FEATURES.md 12 KB

Features

Dynamic Server Timeout Calculation

Metrics are stored for every server in time series buckets for both the current time span and prior time span in 1 minute, 15 minute, 1 hour, and 1 day intervals, plus a single since-inception bucket (of the server in the c-ares channel).

These metrics are then used to calculate the average latency for queries on each server, which automatically adjusts to network conditions. This average is then multiplied by 5 to come up with a timeout to use for the query before re-queuing it. If there is not sufficient data yet to calculate a timeout (need at least 3 prior queries), then the default of 2000ms is used (or an administrator-set ARES_OPT_TIMEOUTMS).

The timeout is then adjusted to a minimum bound of 250ms which is the approximate RTT of network traffic half-way around the world, to account for the upstream server needing to recurse to a DNS server far away. It is also bounded on the upper end to 5000ms (or an administrator-set ARES_OPT_MAXTIMEOUTMS).

If a server does not reply within the given calculated timeout, the next time the query is re-queued to the same server, the timeout will approximately double thus leading to adjustments in timeouts automatically when a successful reply is recorded.

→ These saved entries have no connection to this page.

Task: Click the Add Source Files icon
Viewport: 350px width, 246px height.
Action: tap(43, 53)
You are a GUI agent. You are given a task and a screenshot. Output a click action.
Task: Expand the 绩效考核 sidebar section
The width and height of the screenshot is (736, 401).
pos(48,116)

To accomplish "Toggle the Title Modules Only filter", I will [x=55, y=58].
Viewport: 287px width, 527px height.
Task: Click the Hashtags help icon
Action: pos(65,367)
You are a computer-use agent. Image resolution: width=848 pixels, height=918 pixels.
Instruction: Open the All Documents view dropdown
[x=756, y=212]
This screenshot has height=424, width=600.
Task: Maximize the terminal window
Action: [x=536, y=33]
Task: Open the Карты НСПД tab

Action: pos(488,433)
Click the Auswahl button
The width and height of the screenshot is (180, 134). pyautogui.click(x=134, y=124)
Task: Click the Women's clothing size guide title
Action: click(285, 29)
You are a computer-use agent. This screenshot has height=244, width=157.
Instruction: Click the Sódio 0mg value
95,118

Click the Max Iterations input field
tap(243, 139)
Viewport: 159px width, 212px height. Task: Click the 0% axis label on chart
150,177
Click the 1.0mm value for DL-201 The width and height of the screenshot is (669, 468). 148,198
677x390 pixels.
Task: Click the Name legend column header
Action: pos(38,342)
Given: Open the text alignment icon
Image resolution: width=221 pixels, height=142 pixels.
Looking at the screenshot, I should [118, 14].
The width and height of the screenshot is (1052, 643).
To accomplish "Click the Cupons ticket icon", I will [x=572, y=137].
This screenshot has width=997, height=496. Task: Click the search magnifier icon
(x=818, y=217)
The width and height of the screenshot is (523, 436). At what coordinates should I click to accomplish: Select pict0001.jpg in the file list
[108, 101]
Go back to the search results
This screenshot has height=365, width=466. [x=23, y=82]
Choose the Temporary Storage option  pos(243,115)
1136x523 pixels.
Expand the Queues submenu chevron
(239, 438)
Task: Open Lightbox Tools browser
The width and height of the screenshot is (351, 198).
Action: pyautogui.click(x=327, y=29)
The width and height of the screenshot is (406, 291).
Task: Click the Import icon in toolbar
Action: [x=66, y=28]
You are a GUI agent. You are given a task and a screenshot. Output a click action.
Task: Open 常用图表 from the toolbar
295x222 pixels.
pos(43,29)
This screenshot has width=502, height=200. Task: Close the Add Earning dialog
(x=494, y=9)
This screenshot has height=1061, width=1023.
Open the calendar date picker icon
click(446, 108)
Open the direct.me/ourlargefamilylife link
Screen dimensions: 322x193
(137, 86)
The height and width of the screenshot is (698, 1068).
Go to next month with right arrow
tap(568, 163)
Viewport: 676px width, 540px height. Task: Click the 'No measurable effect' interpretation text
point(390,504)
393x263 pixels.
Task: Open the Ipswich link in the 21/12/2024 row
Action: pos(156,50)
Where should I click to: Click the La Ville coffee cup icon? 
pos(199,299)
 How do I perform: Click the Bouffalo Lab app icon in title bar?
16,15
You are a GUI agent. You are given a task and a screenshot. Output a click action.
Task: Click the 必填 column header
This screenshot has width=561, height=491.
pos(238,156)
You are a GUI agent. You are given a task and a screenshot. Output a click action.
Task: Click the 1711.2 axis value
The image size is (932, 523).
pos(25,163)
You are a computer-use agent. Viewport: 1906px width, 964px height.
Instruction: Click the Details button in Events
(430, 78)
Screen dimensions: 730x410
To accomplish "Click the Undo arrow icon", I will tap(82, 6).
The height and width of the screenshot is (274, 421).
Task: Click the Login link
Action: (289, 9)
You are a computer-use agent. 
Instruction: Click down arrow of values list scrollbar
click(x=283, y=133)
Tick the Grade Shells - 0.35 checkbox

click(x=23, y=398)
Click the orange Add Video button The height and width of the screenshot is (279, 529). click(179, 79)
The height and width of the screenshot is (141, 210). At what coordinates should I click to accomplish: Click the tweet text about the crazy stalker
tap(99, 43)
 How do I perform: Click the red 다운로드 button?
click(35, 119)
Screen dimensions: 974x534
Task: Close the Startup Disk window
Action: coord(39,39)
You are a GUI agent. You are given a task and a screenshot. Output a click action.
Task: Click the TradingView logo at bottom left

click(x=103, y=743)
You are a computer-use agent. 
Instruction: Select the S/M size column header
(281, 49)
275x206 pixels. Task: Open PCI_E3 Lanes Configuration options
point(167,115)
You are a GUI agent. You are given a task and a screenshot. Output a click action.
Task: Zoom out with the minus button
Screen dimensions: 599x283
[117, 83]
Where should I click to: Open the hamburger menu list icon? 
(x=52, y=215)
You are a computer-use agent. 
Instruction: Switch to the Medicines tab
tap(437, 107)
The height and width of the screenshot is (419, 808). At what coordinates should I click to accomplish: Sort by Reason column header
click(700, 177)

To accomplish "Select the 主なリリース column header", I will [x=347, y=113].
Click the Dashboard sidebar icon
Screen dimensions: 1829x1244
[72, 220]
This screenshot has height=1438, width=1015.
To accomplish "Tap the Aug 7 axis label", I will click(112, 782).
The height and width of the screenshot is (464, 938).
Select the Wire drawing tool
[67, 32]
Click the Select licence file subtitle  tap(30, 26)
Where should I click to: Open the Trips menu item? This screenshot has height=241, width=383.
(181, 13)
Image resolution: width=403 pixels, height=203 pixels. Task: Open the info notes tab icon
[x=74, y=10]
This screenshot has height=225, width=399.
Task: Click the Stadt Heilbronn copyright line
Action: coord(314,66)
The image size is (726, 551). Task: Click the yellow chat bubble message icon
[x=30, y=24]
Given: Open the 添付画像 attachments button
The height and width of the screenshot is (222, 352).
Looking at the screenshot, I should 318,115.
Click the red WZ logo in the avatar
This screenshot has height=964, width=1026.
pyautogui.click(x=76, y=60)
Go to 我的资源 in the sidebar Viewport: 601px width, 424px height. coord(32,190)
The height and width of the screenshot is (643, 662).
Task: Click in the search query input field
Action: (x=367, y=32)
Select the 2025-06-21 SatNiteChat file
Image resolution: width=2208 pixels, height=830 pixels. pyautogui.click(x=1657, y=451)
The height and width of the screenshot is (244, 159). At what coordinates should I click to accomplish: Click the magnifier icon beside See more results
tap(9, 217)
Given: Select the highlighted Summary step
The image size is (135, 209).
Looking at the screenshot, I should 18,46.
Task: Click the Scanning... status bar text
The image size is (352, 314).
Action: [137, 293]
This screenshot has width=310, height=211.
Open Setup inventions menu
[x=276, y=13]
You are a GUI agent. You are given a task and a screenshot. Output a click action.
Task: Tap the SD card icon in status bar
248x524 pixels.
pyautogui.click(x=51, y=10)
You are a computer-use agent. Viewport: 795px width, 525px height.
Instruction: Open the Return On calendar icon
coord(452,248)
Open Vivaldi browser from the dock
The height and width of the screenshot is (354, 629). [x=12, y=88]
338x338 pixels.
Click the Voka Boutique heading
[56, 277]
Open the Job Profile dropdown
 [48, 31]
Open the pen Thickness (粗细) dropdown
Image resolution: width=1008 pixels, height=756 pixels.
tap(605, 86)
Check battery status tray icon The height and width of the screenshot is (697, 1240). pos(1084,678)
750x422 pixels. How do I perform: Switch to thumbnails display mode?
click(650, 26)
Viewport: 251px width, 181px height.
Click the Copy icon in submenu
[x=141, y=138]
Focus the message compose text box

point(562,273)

In order to calculate the optimal timeout, it is highly recommended to ensure ARES_OPT_QUERY_CACHE is enabled with a non-zero qcache_max_ttl (which it is enabled by default with a 3600s default max ttl). The goal is to record the recursion time as part of query latency as the upstream server will also cache results.

This feature requires the c-ares channel to persist for the lifetime of the application.

Failed Server Isolation

Each server is tracked for failures relating to consecutive connectivity issues or unrecoverable response codes. Servers are sorted in priority order based on this metric. Downed servers will be brought back online either when the current highest priority server has failed, or has been determined to be online when a query is randomly selected to probe a downed server.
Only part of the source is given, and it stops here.